Example 1: Set Up Medallion Workspaces (Default)

Prompt: "Set up medallion architecture with separate Bronze, Silver, and Gold workspaces for sales analytics"

What the LLM should generate: REST API calls to:

  1. Create workspaces: sales-bronze-dev, sales-silver-dev, sales-gold-dev
  2. Create one lakehouse in each workspace: sales_bronze, sales_silver, sales_gold
  3. Assign RBAC roles per workspace/layer
# Workspace creation (see COMMON-CLI.md for full patterns)
cat > /tmp/body.json << 'EOF'
{"displayName": "sales-analytics-dev"}
EOF
workspace_id=$(az rest --method post --resource "https://api.fabric.microsoft.com" \
  --url "https://api.fabric.microsoft.com/v1/workspaces" \
  --body @/tmp/body.json --query "id" --output tsv)

# Create Bronze lakehouse
cat > /tmp/body.json << 'EOF'
{"displayName": "sales_bronze", "type": "Lakehouse"}
EOF
az rest --method post --resource "https://api.fabric.microsoft.com" \
  --url "https://api.fabric.microsoft.com/v1/workspaces/$workspace_id/items" \
  --body @/tmp/body.json

Example 2: Design Bronze Ingestion

Prompt: "Ingest daily CSV files into bronze lakehouse with metadata columns"

What the LLM should generate: PySpark notebook that:

  1. Reads source files with schema inference or explicit schema
  2. Adds ingestion_timestamp, source_file, batch_id columns
  3. Writes to Delta table partitioned by ingestion date
  4. Logs row count and validation metrics
# Bronze ingestion pattern (guide LLM to generate full implementation)
from pyspark.sql.functions import current_timestamp, input_file_name, lit
import uuid

batch_id = str(uuid.uuid4())
df = (spark.read.format("csv").option("header", True).load("/Files/landing/daily/")
      .withColumn("ingestion_timestamp", current_timestamp())
      .withColumn("source_file", input_file_name())
      .withColumn("batch_id", lit(batch_id)))
df.write.mode("append").partitionBy("ingestion_date").format("delta").saveAsTable("bronze.events_raw")

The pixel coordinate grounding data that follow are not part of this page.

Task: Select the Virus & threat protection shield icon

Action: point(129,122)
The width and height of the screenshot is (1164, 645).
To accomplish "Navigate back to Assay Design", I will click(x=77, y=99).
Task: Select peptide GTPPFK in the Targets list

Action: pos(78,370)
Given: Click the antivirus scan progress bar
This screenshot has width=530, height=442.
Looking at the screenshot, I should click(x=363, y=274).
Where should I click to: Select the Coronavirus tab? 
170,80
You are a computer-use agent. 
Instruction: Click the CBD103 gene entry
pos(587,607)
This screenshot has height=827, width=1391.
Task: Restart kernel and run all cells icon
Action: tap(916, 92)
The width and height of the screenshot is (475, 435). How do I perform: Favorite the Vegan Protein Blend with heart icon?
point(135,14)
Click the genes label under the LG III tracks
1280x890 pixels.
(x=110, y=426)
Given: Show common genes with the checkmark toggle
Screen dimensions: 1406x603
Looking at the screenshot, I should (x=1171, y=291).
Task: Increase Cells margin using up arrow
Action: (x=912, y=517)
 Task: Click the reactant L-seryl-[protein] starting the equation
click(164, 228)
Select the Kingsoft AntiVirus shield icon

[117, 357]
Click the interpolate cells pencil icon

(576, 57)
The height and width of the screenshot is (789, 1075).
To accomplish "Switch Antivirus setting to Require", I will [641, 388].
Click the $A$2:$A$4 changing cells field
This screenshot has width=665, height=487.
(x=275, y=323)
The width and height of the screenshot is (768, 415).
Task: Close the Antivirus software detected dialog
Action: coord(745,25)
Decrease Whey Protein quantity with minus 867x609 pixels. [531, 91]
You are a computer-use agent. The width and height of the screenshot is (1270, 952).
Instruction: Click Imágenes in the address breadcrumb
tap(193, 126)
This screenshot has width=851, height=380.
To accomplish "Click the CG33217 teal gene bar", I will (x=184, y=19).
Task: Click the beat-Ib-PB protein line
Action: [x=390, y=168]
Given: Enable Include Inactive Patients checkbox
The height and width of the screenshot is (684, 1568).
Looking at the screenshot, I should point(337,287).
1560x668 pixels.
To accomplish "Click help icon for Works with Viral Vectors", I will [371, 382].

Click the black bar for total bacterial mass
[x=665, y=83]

Example 3: Bronze-to-Silver Transformation

Prompt: "Clean bronze data: remove duplicates, filter invalid records, add derived columns, write to silver"

What the LLM should generate: PySpark notebook applying quality rules, schema conformance, and partitioned write with optimization.

Example 4: End-to-End Pipeline

Prompt: "Create a pipeline that runs bronze ingestion, then silver transformation, then gold aggregation daily at 2 AM"

What the LLM should generate: Pipeline JSON definition with sequential notebook activities, date parameter, retry logic, and schedule trigger.